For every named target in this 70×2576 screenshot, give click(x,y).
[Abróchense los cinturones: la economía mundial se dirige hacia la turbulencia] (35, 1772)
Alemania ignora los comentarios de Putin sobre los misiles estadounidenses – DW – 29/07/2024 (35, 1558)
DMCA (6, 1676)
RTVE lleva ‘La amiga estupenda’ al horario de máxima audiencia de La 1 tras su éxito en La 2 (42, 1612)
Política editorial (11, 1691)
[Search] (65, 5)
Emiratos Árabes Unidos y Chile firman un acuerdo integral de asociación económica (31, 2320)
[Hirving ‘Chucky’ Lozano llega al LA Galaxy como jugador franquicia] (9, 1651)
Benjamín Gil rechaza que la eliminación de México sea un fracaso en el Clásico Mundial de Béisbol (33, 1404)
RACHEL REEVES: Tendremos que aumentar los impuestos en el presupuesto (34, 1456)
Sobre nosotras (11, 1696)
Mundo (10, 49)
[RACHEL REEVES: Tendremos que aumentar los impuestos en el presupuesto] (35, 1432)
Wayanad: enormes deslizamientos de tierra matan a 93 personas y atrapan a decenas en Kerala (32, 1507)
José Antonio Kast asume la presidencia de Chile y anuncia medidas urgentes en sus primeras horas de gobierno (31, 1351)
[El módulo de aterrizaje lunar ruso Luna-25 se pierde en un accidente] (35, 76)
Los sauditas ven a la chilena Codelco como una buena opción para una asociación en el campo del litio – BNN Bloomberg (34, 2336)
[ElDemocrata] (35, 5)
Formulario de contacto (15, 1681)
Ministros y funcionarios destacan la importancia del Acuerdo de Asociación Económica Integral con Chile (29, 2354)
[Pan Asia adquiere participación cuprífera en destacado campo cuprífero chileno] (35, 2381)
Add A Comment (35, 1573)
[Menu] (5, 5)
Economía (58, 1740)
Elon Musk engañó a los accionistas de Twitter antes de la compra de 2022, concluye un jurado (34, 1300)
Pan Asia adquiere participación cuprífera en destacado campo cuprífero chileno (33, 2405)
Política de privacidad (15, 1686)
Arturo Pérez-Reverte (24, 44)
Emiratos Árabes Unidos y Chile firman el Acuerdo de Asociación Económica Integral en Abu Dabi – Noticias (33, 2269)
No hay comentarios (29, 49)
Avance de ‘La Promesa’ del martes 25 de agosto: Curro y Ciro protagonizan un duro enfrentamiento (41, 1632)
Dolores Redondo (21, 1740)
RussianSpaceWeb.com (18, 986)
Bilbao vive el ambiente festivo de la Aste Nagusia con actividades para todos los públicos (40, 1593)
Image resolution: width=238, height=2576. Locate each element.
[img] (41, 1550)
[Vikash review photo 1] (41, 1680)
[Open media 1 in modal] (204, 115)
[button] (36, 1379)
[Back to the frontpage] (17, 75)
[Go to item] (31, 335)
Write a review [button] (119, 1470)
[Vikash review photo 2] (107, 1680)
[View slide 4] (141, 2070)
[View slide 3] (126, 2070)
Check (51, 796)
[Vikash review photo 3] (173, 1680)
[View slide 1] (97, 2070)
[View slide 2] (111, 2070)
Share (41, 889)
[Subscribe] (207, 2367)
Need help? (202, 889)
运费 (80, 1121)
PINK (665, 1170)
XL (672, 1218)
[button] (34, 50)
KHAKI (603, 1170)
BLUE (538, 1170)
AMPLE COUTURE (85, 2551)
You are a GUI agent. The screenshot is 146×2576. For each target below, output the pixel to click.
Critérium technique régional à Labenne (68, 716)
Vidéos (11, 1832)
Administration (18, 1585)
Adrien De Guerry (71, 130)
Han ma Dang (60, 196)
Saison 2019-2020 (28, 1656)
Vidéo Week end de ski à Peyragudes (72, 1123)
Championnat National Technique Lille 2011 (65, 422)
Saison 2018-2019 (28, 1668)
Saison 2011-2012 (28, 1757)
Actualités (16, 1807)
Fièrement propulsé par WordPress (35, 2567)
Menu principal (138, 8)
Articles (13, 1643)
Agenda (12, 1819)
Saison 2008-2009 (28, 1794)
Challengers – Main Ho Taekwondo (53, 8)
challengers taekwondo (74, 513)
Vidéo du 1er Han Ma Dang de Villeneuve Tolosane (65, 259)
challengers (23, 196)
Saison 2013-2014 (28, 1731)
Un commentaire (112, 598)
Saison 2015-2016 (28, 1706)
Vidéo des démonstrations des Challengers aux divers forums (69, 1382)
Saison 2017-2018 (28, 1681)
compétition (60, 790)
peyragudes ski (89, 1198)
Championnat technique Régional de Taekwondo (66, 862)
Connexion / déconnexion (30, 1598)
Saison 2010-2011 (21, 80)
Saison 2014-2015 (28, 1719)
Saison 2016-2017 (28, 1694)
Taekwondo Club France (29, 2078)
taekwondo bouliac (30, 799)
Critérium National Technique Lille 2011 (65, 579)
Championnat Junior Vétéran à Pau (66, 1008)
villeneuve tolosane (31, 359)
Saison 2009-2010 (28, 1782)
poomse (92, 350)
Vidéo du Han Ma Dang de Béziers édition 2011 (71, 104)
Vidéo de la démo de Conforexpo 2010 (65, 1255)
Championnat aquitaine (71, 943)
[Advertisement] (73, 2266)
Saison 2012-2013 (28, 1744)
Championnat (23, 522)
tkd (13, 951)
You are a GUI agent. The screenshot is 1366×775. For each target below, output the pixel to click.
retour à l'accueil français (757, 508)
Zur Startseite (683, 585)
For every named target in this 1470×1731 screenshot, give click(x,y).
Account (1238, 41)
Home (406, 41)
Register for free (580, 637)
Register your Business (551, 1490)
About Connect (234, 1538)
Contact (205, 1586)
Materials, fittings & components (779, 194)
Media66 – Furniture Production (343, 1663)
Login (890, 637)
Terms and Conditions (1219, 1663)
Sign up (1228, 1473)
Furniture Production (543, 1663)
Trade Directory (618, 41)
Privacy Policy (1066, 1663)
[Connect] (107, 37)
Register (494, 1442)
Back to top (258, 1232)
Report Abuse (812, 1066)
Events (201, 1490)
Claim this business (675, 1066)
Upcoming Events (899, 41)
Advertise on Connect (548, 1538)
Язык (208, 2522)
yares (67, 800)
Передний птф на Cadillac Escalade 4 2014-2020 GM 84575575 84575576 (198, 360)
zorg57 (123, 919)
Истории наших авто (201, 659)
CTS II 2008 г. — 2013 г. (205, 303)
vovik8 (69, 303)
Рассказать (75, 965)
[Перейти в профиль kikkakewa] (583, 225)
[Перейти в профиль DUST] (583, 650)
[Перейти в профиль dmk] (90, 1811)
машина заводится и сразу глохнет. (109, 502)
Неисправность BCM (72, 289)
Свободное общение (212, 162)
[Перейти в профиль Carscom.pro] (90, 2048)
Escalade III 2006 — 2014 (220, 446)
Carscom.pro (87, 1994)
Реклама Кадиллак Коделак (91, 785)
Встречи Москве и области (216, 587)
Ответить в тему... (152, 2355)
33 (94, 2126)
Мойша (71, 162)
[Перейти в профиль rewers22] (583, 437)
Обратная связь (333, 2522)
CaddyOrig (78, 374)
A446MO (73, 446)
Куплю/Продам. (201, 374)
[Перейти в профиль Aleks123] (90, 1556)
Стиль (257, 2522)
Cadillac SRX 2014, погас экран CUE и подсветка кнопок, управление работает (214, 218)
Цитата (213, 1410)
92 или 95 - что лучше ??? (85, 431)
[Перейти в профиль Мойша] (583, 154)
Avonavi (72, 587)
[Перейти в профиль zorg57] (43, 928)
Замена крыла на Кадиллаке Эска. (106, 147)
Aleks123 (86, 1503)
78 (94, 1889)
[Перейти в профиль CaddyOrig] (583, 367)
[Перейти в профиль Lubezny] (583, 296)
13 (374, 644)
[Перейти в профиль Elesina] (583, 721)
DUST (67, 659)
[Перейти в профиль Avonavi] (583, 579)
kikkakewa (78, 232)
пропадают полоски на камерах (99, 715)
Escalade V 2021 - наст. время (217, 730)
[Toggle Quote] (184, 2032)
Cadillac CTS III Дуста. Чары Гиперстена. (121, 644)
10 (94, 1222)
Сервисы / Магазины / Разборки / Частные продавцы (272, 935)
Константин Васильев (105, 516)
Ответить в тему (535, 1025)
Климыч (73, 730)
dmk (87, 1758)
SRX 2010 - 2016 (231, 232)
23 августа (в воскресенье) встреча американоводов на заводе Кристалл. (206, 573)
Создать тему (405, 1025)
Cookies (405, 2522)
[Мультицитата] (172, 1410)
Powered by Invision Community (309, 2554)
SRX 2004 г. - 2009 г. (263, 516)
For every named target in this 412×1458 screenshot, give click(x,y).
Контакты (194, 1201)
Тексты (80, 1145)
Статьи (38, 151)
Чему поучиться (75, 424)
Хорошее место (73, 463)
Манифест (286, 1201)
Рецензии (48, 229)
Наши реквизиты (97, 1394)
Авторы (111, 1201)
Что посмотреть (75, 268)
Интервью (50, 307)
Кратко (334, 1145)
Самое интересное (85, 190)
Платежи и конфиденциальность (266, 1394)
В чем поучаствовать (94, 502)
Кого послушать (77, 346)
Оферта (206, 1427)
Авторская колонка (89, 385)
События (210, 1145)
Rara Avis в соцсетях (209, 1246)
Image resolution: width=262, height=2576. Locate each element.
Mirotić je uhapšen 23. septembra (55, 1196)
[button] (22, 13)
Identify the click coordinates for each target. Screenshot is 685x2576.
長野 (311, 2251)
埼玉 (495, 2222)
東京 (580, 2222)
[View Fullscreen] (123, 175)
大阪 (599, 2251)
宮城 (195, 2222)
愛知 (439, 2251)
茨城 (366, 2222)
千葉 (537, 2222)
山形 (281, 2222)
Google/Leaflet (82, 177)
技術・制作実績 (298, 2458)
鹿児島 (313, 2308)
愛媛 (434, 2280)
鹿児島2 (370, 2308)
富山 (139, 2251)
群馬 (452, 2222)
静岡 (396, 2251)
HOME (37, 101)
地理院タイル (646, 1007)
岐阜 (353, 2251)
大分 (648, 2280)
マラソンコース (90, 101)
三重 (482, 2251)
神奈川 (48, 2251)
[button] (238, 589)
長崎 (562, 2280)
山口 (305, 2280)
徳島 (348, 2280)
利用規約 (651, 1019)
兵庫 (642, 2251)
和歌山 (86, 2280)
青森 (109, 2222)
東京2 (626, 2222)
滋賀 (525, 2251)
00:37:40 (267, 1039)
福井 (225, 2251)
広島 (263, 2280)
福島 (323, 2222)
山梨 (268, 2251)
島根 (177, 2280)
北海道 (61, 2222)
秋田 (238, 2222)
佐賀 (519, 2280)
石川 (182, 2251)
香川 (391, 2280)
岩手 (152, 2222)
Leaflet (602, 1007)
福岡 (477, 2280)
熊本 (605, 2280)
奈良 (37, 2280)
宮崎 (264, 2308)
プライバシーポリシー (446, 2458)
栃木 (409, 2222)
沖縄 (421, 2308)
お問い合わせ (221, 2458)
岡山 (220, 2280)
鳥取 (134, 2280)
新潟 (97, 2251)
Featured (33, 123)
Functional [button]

########################################

Working from the records above, write out verbatim only the lines from the line containing "Image resolution: width=238, height=2576." through the line containing "peyragudes ski (89, 1198)".

Image resolution: width=238, height=2576. Locate each element.
[img] (41, 1550)
[Vikash review photo 1] (41, 1680)
[Open media 1 in modal] (204, 115)
[button] (36, 1379)
[Back to the frontpage] (17, 75)
[Go to item] (31, 335)
Write a review [button] (119, 1470)
[Vikash review photo 2] (107, 1680)
[View slide 4] (141, 2070)
[View slide 3] (126, 2070)
Check (51, 796)
[Vikash review photo 3] (173, 1680)
[View slide 1] (97, 2070)
[View slide 2] (111, 2070)
Share (41, 889)
[Subscribe] (207, 2367)
Need help? (202, 889)
运费 (80, 1121)
PINK (665, 1170)
XL (672, 1218)
[button] (34, 50)
KHAKI (603, 1170)
BLUE (538, 1170)
AMPLE COUTURE (85, 2551)
You are a GUI agent. The screenshot is 146×2576. For each target below, output the pixel to click.
Critérium technique régional à Labenne (68, 716)
Vidéos (11, 1832)
Administration (18, 1585)
Adrien De Guerry (71, 130)
Han ma Dang (60, 196)
Saison 2019-2020 (28, 1656)
Vidéo Week end de ski à Peyragudes (72, 1123)
Championnat National Technique Lille 2011 (65, 422)
Saison 2018-2019 (28, 1668)
Saison 2011-2012 (28, 1757)
Actualités (16, 1807)
Fièrement propulsé par WordPress (35, 2567)
Menu principal (138, 8)
Articles (13, 1643)
Agenda (12, 1819)
Saison 2008-2009 (28, 1794)
Challengers – Main Ho Taekwondo (53, 8)
challengers taekwondo (74, 513)
Vidéo du 1er Han Ma Dang de Villeneuve Tolosane (65, 259)
challengers (23, 196)
Saison 2013-2014 (28, 1731)
Un commentaire (112, 598)
Saison 2015-2016 (28, 1706)
Vidéo des démonstrations des Challengers aux divers forums (69, 1382)
Saison 2017-2018 (28, 1681)
compétition (60, 790)
peyragudes ski (89, 1198)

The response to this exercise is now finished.